■ Given request 1
Using the accounting standards extract, decide whether each statement agrees with it: (a) the IAS 38 amendment requires spending on advertising to be expensed once the entity has the right to access the goods; (b) IFRIC18 takes effect for periods beginning on or after 1 January 2009; (c) the IAS 39 amendment has a material impact on the Group's financial statements. Answer each with yes or no and the deciding words of the extract, quoted exactly.
■ Given request 2
Write out the part of the accounting standards extract that starts at the words "IFRIC18 'Transfer of" and ends after "31 July 2010.", altering it so that "branch office" becomes "representative office".

■ Source extract

-- -- --

IAS 38 (Amendment), 'Intangible assets'; effective for periods beginning on or after 1 January 2009. The amendment requires expenditure on advertising and promotional activities to be recognised as an expense as soon as the entity has the 'right to access' the goods or has received the services. The amendment does not have a material impact on the Group or Company's financial statements.

 

IAS 39 (Amendment), 'Financial instruments: Recognition and measurement'; effective for periods beginning on or after 1 January 2009. The amendment clarifies that entities should no longer apply hedge accounting for transactions between segments in their separate financial statements. The amendment does not have a material impact on the Group or Company's financial statements.

 

The following standards and interpretations came into effect but they are not relevant to the Group:

 

IAS 28 'Investment in Associates'; effective for periods beginning on or after 1 January 2009;

 

IAS 31 'Interests in Joint Ventures'; effective for periods beginning on or after 1 January 2009;

 

IFRIC9 'Reassessment of Embedded Derivatives'; effective for periods beginning on or after 1 July 2009;

 

IFRIC15 'Agreements for the Construction of Real Estate'; effective for periods beginning on or after 1 January 2009;

 

IFRIC16 'Hedges of a Net Investment in a Foreign Operation'; effective for periods beginning on or after 1 July 2009;

 

IFRIC17 'Distributions of Non-cash Assets to Owners'; effective for periods beginning on or after 1 July 2009;

 

IFRIC18 'Transfer of Assets from Customers'; effective for transfers received on or after 1 July 2009;

 

b) Basis of consolidation

The consolidated financial statements include the results of the Company (including its branches in, Dubai and Japan and the former branch office in Spain) and its subsidiary undertakings, all of which have been made up to 31 July 2010.

-- -- --

■ Recorded information
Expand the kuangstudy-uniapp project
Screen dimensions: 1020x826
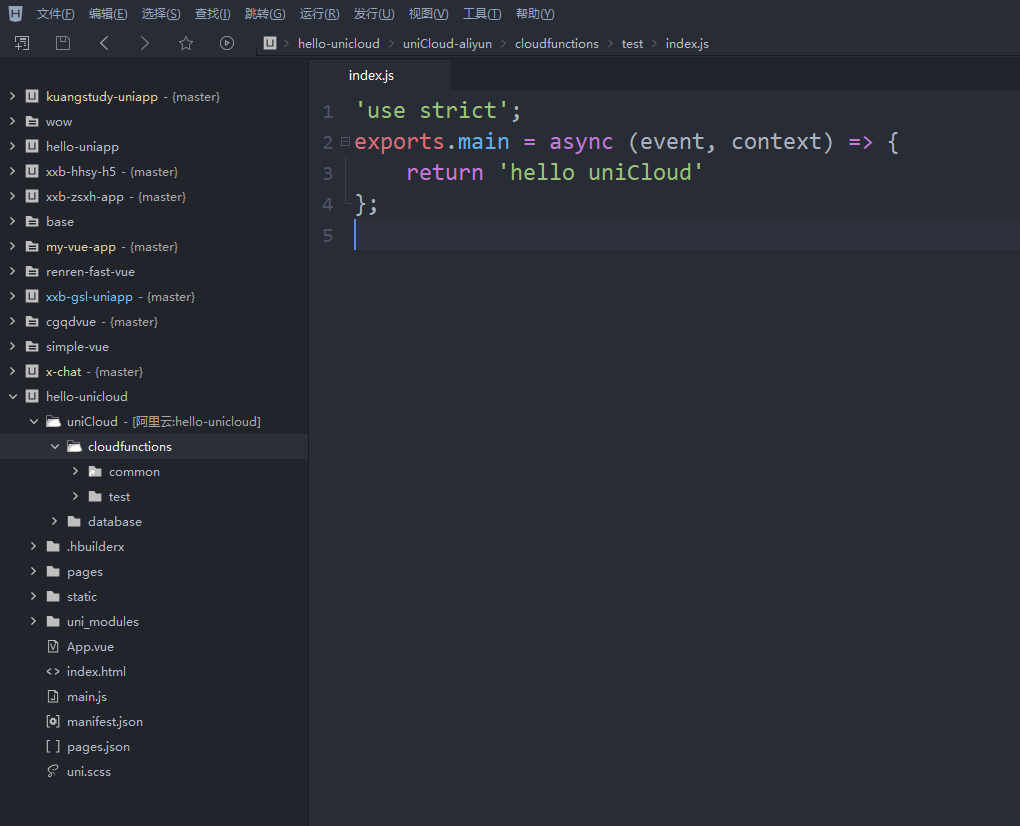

-- -- --

■ Full response 1
(a) Yes: "The amendment requires expenditure on advertising and promotional activities to be recognised as an expense as soon as the entity has the 'right to access' the goods or has received the services."
(b) No: "effective for transfers received on or after 1 July 2009"
(c) No: "The amendment does not have a material impact on the Group or Company's financial statements."

■ Full response 2
IFRIC18 'Transfer of Assets from Customers'; effective for transfers received on or after 1 July 2009;

 

b) Basis of consolidation

The consolidated financial statements include the results of the Company (including its branches in, Dubai and Japan and the former representative office in Spain) and its subsidiary undertakings, all of which have been made up to 31 July 2010.